Wild type adult littermates were transcardially perfused with 0.9% saline and 4% PFA. The brains were dissected, post-fixed, cut sagitally in half (to fit in the MRM scanner tube without deformation) and stored in PB until imaging.

All MRM scans were performed on a 9.4T Bruker vertical bore magnet. Fomblin was used to seal the specimen to prevent dehydration and as the same time to prevent susceptibility effects.

Haloperidol injections

Adult (10 weeks old) male littermate mice were individually housed for 5 days and on the 6-th day were injected i.p. either 1 mg/kg Haloperidol or vehicle (0.3%-TWEEN-80 in 0.9% saline). The mice were euthanized 3 hours after injection, transcardially perfused with 0.9% saline and 4% PFA. The brains were dissected out, post-fixed overnight in 4% PFA at 4°C and washed in PB until entering the iDISCO+ pipeline.

New environment exploration

Mice were anesthetized with a mixture of Ketamine / Xylazine (Ketamine at 0.1mg/g, Xylazine at 0.01mg/g) and their whiskers were trimmed or left intact (sham operation for the intact-whiskers group).
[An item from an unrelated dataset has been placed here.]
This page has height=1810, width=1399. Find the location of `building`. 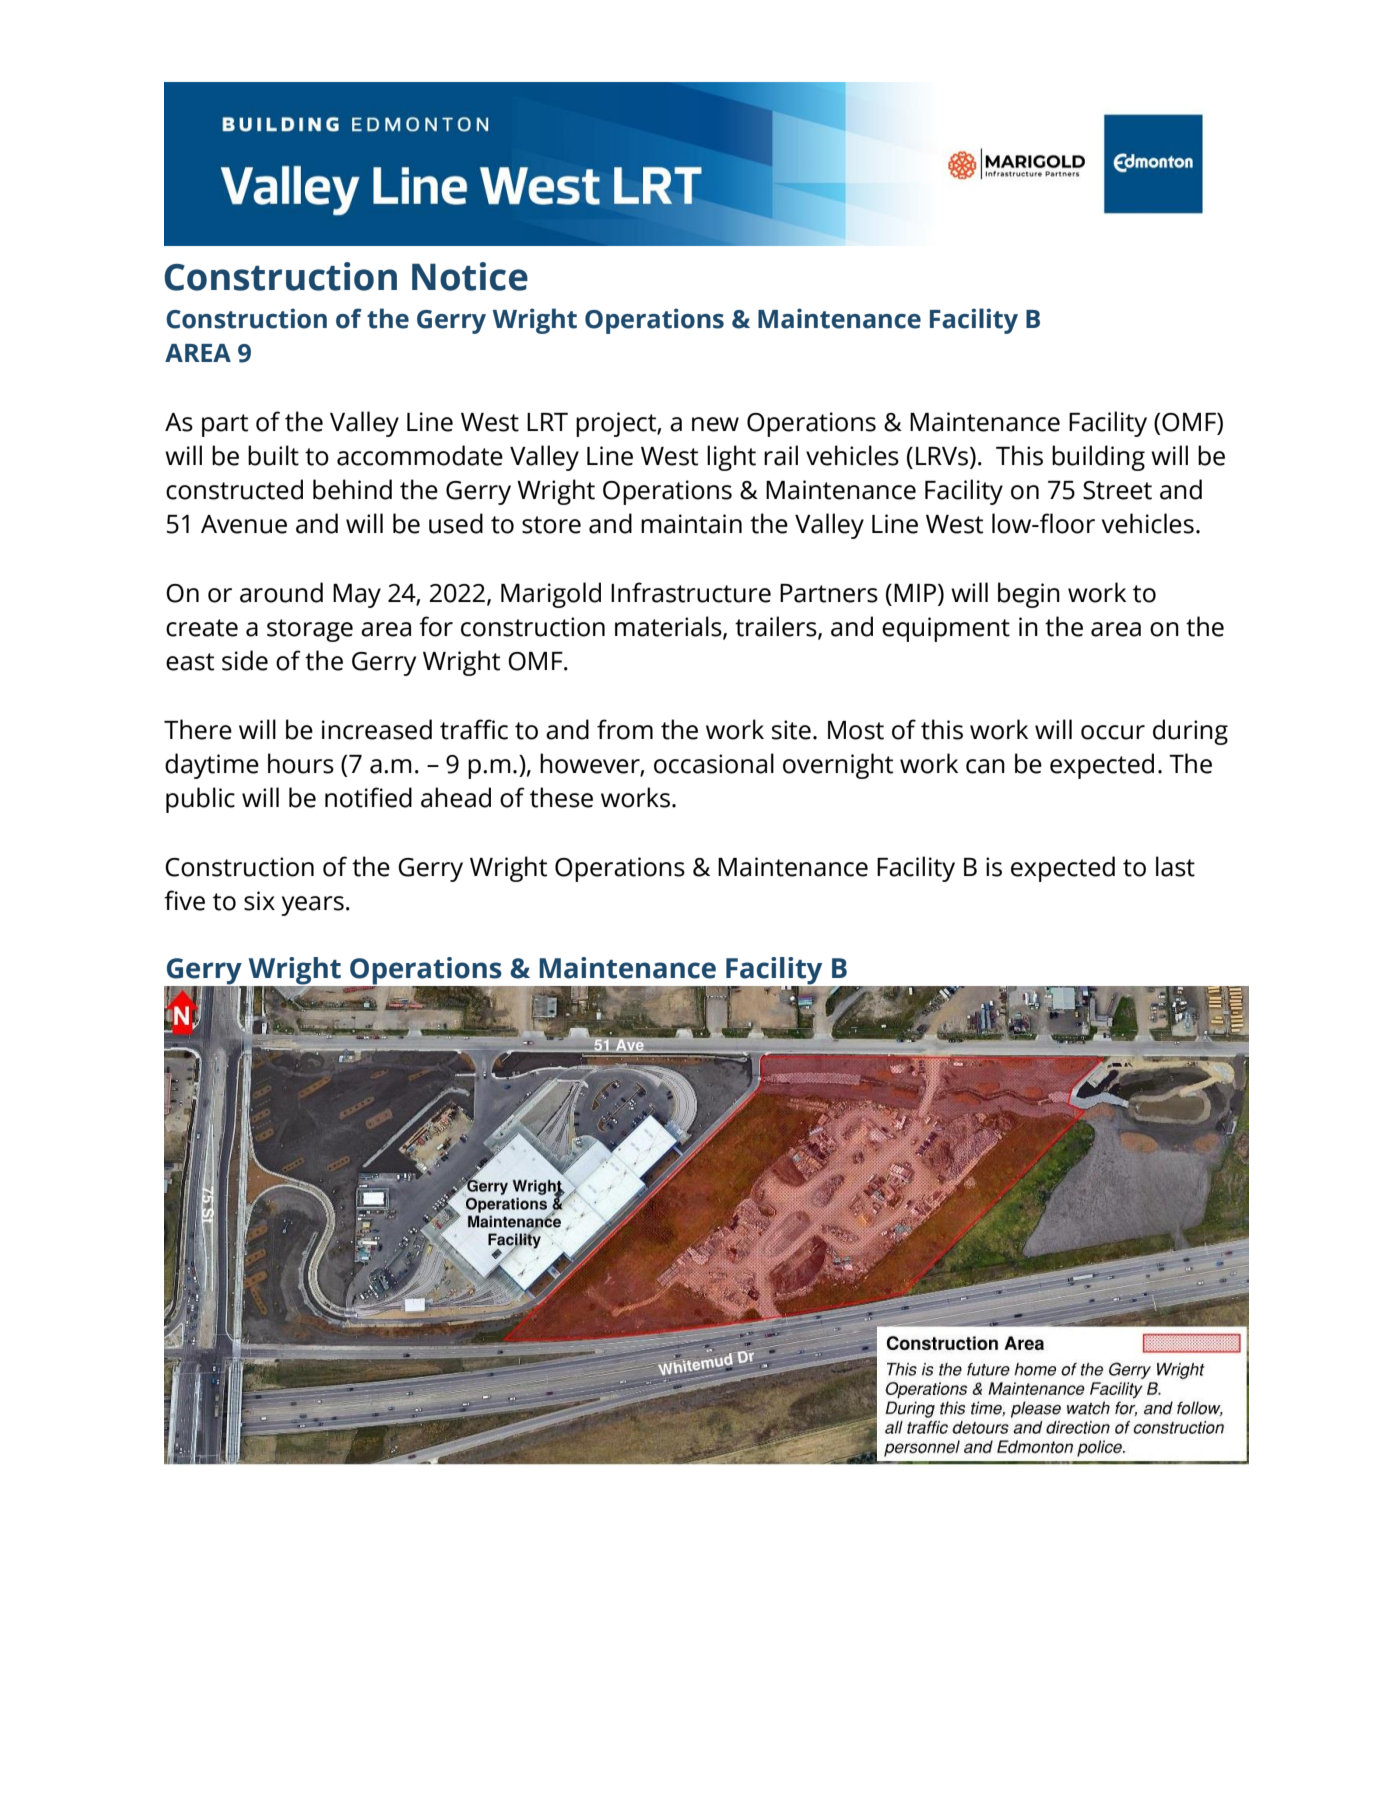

Mice were then left to recover single-housed in an empty cage with access to food and water for 24h in the dark. Mice where then transferred to a new cage containing an enriched environment crowded with cardboard tubes and wire tube racks for 1h to explore. Mice were then promptly anesthetized, perfused and processed according to the iDISCO+ protocol.

Viral injections

Viral tracing experiments were performed in Gal::Cre mice at ∼8-12 weeks of age. Mice were anesthetized with 100 mg/kg ketamine and 10 mg/kg xylazine via intra-peritoneal injection. 500 nl of AAV1-EF1a-DIO-hChR2(H134R)eYFP (UPenn Vector Core) were injected into the right medial preoptic area. Two weeks later, mice underwent behavioral testing.

Parental behavior assay

Parental behaviour assays were performed in sexually naive Gal-cre females at ∼8-12 weeks of age, 2 weeks after viral injection. Animals were individually housed for one week before testing. On testing day, animals were habituated to the testing arena for 30min. Two C57BL/6J pups (age P1-3) were then introduced into the cage and placed at the farthest corners from the resident's nest. A timer was started at the first retrieval of a pup to the nest. 90 min after retrieval, mice were deeply anesthetized with isoflurane and transcardially perfused with ice-cold PBS followed by 4% paraformaldehyde (PFA, in PBS).

Infanticide behavior assay

Infanticide behavior assays were performed in sexually naive C57BL/6J males at ∼8-12 weeks of age that had not been exposed to pups. Animals were individually housed for one week before testing. On testing day, animals were habituated to the testing arena for 2h with hydrogel and food in the cage. Two C57BL/6J pups (age P1-3) were then introduced into the cage and placed at the farthest corners from the resident's nest. The first olfactory investigation marked the beginning of the assay, which was continued if the resident attacked at least one pup. When a pup was attacked, the assay was ended immediately and the wounded pup was euthanized. 90 min after first olfactory investigation, infanticidal males were euthanized, perfused and their brains collected and post-fixed for iDISCO treatment.